SUPPLIED DATA:
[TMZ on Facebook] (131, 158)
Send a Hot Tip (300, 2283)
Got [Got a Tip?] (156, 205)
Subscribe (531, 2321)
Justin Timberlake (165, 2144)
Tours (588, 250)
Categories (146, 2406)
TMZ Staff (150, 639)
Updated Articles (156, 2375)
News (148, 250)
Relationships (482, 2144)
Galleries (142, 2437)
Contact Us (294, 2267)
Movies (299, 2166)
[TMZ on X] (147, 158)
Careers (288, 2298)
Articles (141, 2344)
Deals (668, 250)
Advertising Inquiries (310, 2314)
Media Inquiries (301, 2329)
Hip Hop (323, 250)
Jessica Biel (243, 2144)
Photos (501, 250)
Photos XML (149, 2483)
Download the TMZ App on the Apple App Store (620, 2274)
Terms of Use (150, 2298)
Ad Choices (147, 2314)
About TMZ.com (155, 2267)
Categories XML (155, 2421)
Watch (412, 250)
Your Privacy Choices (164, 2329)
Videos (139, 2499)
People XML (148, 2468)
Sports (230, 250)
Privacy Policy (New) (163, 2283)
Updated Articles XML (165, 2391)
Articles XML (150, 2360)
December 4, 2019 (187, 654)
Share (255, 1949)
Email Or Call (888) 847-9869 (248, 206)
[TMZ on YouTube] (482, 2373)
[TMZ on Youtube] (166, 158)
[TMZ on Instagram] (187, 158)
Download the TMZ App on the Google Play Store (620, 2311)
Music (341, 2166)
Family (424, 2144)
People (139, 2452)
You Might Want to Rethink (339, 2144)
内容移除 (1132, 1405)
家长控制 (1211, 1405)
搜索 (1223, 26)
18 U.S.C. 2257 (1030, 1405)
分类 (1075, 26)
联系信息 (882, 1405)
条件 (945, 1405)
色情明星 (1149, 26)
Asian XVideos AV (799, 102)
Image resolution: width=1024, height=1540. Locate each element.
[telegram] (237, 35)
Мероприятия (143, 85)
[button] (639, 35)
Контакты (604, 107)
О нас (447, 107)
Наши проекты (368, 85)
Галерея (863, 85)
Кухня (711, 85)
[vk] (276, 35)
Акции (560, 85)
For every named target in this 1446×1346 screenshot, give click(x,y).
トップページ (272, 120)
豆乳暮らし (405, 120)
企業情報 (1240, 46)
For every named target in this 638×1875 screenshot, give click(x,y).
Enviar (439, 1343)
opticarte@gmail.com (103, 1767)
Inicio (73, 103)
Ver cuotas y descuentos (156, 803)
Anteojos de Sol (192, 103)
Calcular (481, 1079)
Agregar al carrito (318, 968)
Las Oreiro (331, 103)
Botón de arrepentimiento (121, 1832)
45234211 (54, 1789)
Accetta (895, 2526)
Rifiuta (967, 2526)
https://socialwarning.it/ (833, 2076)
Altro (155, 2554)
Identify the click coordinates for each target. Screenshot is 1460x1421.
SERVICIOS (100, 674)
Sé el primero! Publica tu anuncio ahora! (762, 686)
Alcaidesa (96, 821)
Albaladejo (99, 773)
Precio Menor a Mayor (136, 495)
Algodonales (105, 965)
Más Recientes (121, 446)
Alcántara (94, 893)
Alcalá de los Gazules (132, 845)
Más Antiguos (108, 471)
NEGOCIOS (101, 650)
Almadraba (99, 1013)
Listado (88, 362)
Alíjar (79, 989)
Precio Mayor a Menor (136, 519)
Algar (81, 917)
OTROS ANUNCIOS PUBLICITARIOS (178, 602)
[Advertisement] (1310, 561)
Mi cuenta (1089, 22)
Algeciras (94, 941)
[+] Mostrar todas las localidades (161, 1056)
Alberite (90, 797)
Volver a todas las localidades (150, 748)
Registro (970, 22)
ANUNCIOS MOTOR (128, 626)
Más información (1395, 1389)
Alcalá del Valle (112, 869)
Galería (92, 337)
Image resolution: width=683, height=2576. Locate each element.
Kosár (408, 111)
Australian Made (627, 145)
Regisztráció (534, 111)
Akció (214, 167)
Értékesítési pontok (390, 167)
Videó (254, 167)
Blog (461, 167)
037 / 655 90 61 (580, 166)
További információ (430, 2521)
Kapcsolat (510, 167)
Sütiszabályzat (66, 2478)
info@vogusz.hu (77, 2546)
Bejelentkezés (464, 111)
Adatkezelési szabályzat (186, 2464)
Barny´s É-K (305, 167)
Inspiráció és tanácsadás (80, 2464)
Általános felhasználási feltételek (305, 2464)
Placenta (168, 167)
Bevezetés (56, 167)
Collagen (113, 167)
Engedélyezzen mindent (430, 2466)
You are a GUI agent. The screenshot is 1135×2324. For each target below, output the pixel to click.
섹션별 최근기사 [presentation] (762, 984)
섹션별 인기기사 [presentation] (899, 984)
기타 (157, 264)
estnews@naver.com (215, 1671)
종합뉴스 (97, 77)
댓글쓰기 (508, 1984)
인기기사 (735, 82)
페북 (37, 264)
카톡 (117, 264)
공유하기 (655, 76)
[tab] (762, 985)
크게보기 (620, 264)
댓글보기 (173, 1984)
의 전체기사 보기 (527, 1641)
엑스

WHAT IS BEING ASKED: Could you reproduce the listing above with "Careers" renamed to "Jobs" and every other part left unchanged?

REPLY:
[TMZ on Facebook] (131, 158)
Send a Hot Tip (300, 2283)
Got [Got a Tip?] (156, 205)
Subscribe (531, 2321)
Justin Timberlake (165, 2144)
Tours (588, 250)
Categories (146, 2406)
TMZ Staff (150, 639)
Updated Articles (156, 2375)
News (148, 250)
Relationships (482, 2144)
Galleries (142, 2437)
Contact Us (294, 2267)
Movies (299, 2166)
[TMZ on X] (147, 158)
Jobs (288, 2298)
Articles (141, 2344)
Deals (668, 250)
Advertising Inquiries (310, 2314)
Media Inquiries (301, 2329)
Hip Hop (323, 250)
Jessica Biel (243, 2144)
Photos (501, 250)
Photos XML (149, 2483)
Download the TMZ App on the Apple App Store (620, 2274)
Terms of Use (150, 2298)
Ad Choices (147, 2314)
About TMZ.com (155, 2267)
Categories XML (155, 2421)
Watch (412, 250)
Your Privacy Choices (164, 2329)
Videos (139, 2499)
People XML (148, 2468)
Sports (230, 250)
Privacy Policy (New) (163, 2283)
Updated Articles XML (165, 2391)
Articles XML (150, 2360)
December 4, 2019 (187, 654)
Share (255, 1949)
Email Or Call (888) 847-9869 (248, 206)
[TMZ on YouTube] (482, 2373)
[TMZ on Youtube] (166, 158)
[TMZ on Instagram] (187, 158)
Download the TMZ App on the Google Play Store (620, 2311)
Music (341, 2166)
Family (424, 2144)
People (139, 2452)
You Might Want to Rethink (339, 2144)
内容移除 (1132, 1405)
家长控制 (1211, 1405)
搜索 (1223, 26)
18 U.S.C. 2257 (1030, 1405)
分类 (1075, 26)
联系信息 (882, 1405)
条件 (945, 1405)
色情明星 (1149, 26)
Asian XVideos AV (799, 102)
Image resolution: width=1024, height=1540. Locate each element.
[telegram] (237, 35)
Мероприятия (143, 85)
[button] (639, 35)
Контакты (604, 107)
О нас (447, 107)
Наши проекты (368, 85)
Галерея (863, 85)
Кухня (711, 85)
[vk] (276, 35)
Акции (560, 85)
For every named target in this 1446×1346 screenshot, give click(x,y).
トップページ (272, 120)
豆乳暮らし (405, 120)
企業情報 (1240, 46)
For every named target in this 638×1875 screenshot, give click(x,y).
Enviar (439, 1343)
opticarte@gmail.com (103, 1767)
Inicio (73, 103)
Ver cuotas y descuentos (156, 803)
Anteojos de Sol (192, 103)
Calcular (481, 1079)
Agregar al carrito (318, 968)
Las Oreiro (331, 103)
Botón de arrepentimiento (121, 1832)
45234211 (54, 1789)
Accetta (895, 2526)
Rifiuta (967, 2526)
https://socialwarning.it/ (833, 2076)
Altro (155, 2554)
Identify the click coordinates for each target. Screenshot is 1460x1421.
SERVICIOS (100, 674)
Sé el primero! Publica tu anuncio ahora! (762, 686)
Alcaidesa (96, 821)
Albaladejo (99, 773)
Precio Menor a Mayor (136, 495)
Algodonales (105, 965)
Más Recientes (121, 446)
Alcántara (94, 893)
Alcalá de los Gazules (132, 845)
Más Antiguos (108, 471)
NEGOCIOS (101, 650)
Almadraba (99, 1013)
Listado (88, 362)
Alíjar (79, 989)
Precio Mayor a Menor (136, 519)
Algar (81, 917)
OTROS ANUNCIOS PUBLICITARIOS (178, 602)
[Advertisement] (1310, 561)
Mi cuenta (1089, 22)
Algeciras (94, 941)
[+] Mostrar todas las localidades (161, 1056)
Alberite (90, 797)
Volver a todas las localidades (150, 748)
Registro (970, 22)
ANUNCIOS MOTOR (128, 626)
Más información (1395, 1389)
Alcalá del Valle (112, 869)
Galería (92, 337)
Image resolution: width=683, height=2576. Locate each element.
Kosár (408, 111)
Australian Made (627, 145)
Regisztráció (534, 111)
Akció (214, 167)
Értékesítési pontok (390, 167)
Videó (254, 167)
Blog (461, 167)
037 / 655 90 61 (580, 166)
További információ (430, 2521)
Kapcsolat (510, 167)
Sütiszabályzat (66, 2478)
info@vogusz.hu (77, 2546)
Bejelentkezés (464, 111)
Adatkezelési szabályzat (186, 2464)
Barny´s É-K (305, 167)
Inspiráció és tanácsadás (80, 2464)
Általános felhasználási feltételek (305, 2464)
Placenta (168, 167)
Bevezetés (56, 167)
Collagen (113, 167)
Engedélyezzen mindent (430, 2466)
You are a GUI agent. The screenshot is 1135×2324. For each target below, output the pixel to click.
섹션별 최근기사 [presentation] (762, 984)
섹션별 인기기사 [presentation] (899, 984)
기타 (157, 264)
estnews@naver.com (215, 1671)
종합뉴스 (97, 77)
댓글쓰기 (508, 1984)
인기기사 (735, 82)
페북 (37, 264)
카톡 (117, 264)
공유하기 (655, 76)
[tab] (762, 985)
크게보기 (620, 264)
댓글보기 (173, 1984)
의 전체기사 보기 (527, 1641)
엑스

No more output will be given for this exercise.